Boehner downplays spending bill delay
Speaker John Boehner (R-Ohio) expressed confidence Thursday that House Republicans would pass a GOP budget deal and the first of 12 annual spending bills later in the day, despite some last-minute hiccups.
Action stalled earlier in the week when Sen. Bob Corker (R-Tenn.) blocked the budget agreement over objections to what he called “gimmicks” in the plan, disrupting House GOP leaders’ strategy to take up the spending plan before turning to specific appropriations bills.
By the time Corker relented and signed off on the budget Wednesday afternoon, another issue had flared up over the fiscal 2016 appropriations bill funding military construction and the Department of Veterans Affairs.
{mosads}Votes on the spending bill had been slated for Wednesday night but were pushed back a day over concerns about a bipartisan amendment that would scrap the use of a Pentagon war fund to pay for military construction projects. Defense hawks were opposed, but many were tied up in a late-night markup of a critical $612 billion defense policy bill, so GOP leaders decided to delay the spending-bill vote.
“Our goal, obviously, was to pass the budget before we started the appropriation process, but we had a little delay in terms of getting the conference report signed,” Boehner told reporters at a news conference Thursday, referring to the Corker holdup.
“All of the members of the House Armed Services Committee who were concerned about some of these amendments were in a markup on the NDAA [National Defense Authorization Act] until some 4:30 this morning,” Boehner added, “and so we just thought it was time to stop, go ahead and do the budget, and then resume the appropriations.
“It was a smart move on our behalf.”
GOP leaders have a lot riding on passage of the joint House-Senate budget resolution and the initial spending bills, which are regarded as the least controversial of the 12 annual appropriations measures.
For days, they have been bragging that this will be the first GOP budget passed in nearly a decade, and the earliest start to the annual appropriations process since 1974. But if the House passes the VA-related bill later Thursday, this year’s process will actually tie with last year’s for earliest start time.
“Americans needs real growth and that means real pro-growth policies to fix the Tax Code, expand American energy production and solve our spending problem,” Boehner said. “All of those things are in this balanced budget.”

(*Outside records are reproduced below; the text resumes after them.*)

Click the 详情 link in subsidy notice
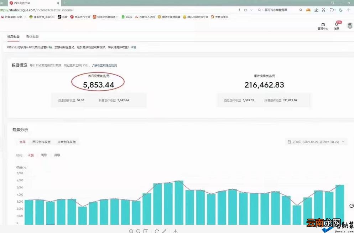Image resolution: width=354 pixels, height=233 pixels. (x=133, y=47)
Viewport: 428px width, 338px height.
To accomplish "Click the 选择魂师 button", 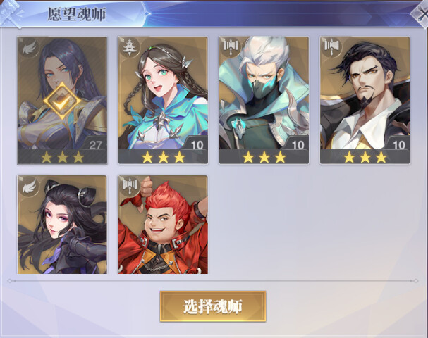I will pyautogui.click(x=213, y=306).
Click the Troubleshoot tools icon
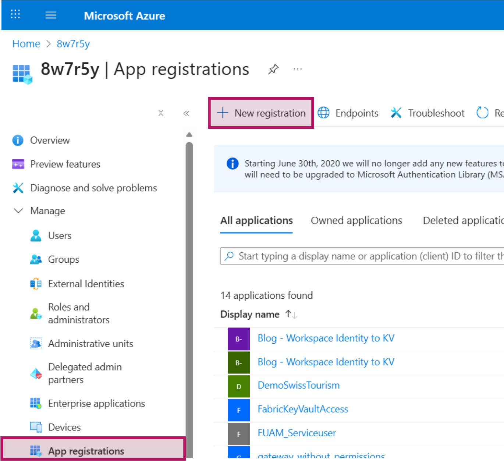 [396, 113]
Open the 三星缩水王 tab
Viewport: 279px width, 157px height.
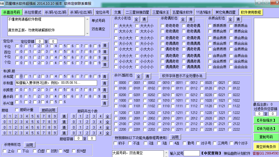(161, 12)
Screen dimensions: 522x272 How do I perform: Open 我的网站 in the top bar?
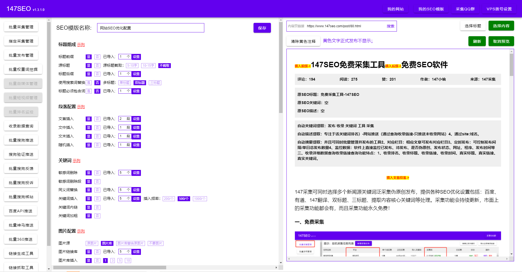point(395,9)
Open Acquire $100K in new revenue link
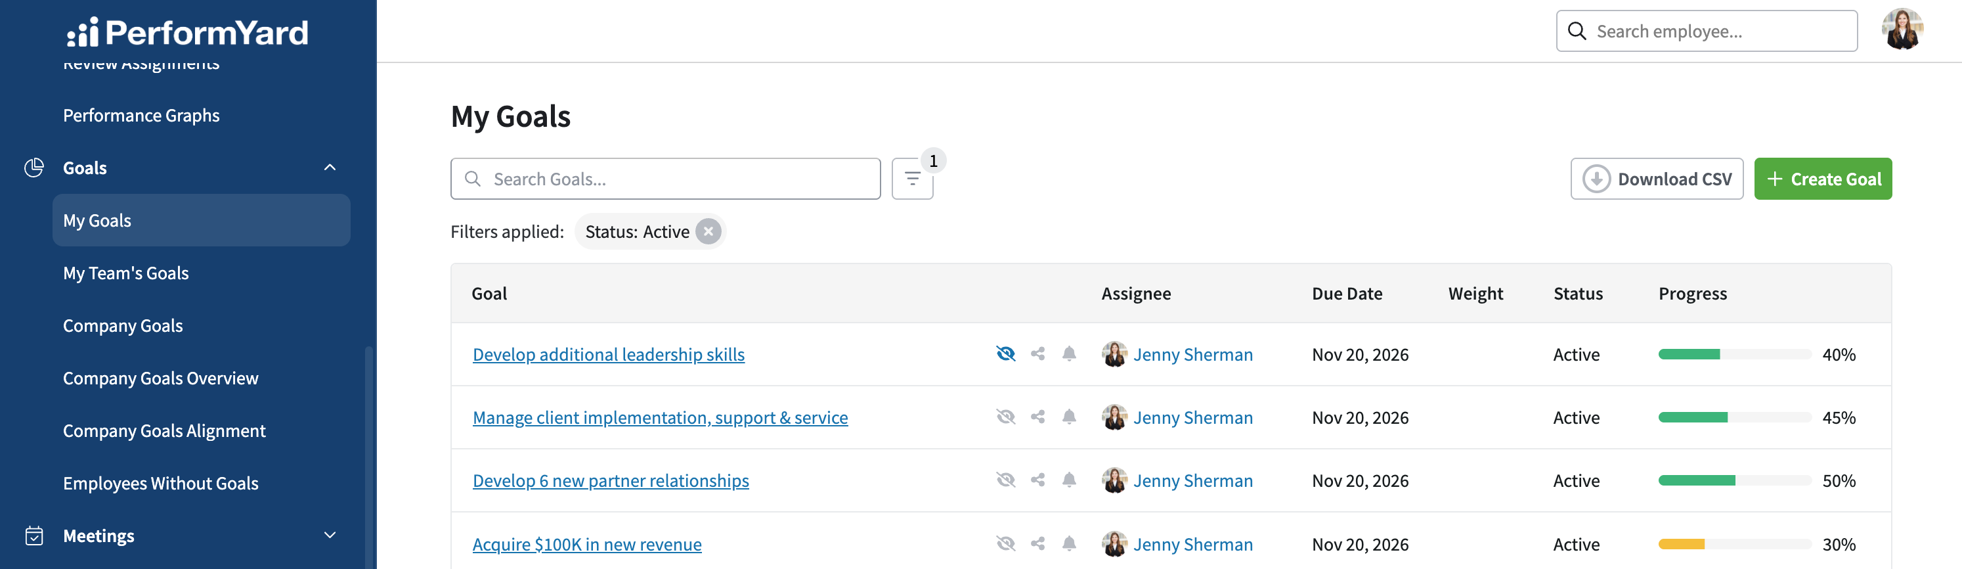 coord(586,544)
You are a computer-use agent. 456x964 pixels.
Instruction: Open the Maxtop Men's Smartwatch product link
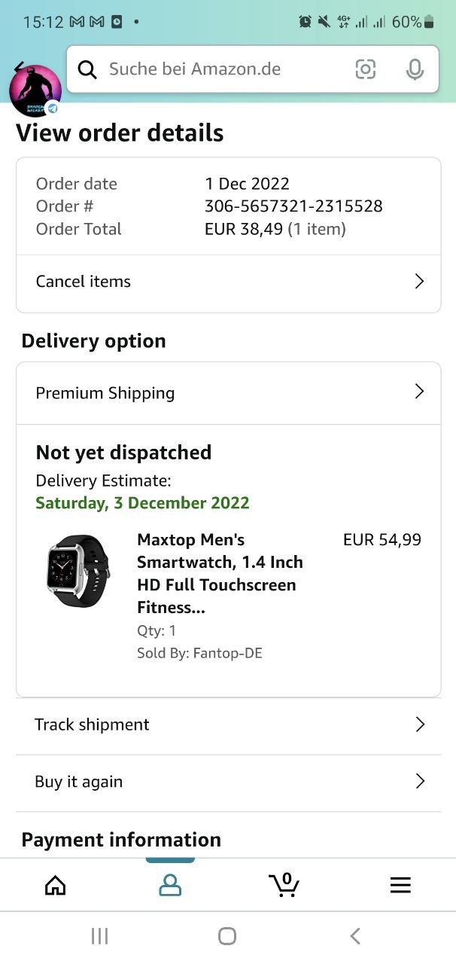coord(220,573)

One House GOP aide insisted that leadership’s decision to delay the appropriations vote had more to do with the Republican budget than the military construction spending bill.
The aide said delaying the measure gave leadership more time to whip votes on the amendment offered by Rep. Chris Van Hollen (Md.), the top Democrat on the House Budget Committee, and Rep. Mick Mulvaney (R-S.C.), a member of the conservative Freedom Caucus. The amendment would have cut some of the extra funding going to the Overseas Contingency Operations (OCO) fund that allowed the Republican brass to appease defense hawks, who wanted more robust security spending.
GOP leaders, the aide said, essentially didn’t want to take the chance that the House would undercut the budget agreement with the Senate before it was enacted.
Van Hollen and Mulvaney, an unlikely pairing, argued that using the OCO to pay for military construction projects in locations that aren’t even war zones amounted to a “gimmick” that allows Congress to avoid spending limits set by the 2011 Budget Control Act (BCA).
In an interview with The Hill, Mulvaney claimed his amendment had the votes from both Republicans and Democrats to pass later Thursday. He suggested that even Republicans who voted for the House GOP budget resolution were inclined to support it.
“I just know a lot of folks on our side of the aisle didn’t like using the slush fund to go around the BCA,” Mulvaney said.
Mulvaney was among the 17 House Republicans who voted against the budget resolution last month. He warned that he would likely offer a similar amendment to the annual defense appropriations bill this year.
The South Carolina Republican dismissed suggestions that his amendment alone would be responsible for derailing the first spending bill of the year and undermining Republicans’ message of showing they can govern.
Mulvaney noted that his proposal with Van Hollen would only apply to $532 million out of the $77 billion appropriated in the military construction measure.
“If in fact my amendment is what brings down this appropriations bill, then support for this bill must have been very tenuous,” Mulvaney said.
Van Hollen told reporters early Thursday afternoon that he and House Minority Whip Steny Hoyer (D-Md.) plan to send a letter urging House Democrats to vote for the amendments.
Bernie Becker contributed to this report.
This story was updated at 1:57 p.m.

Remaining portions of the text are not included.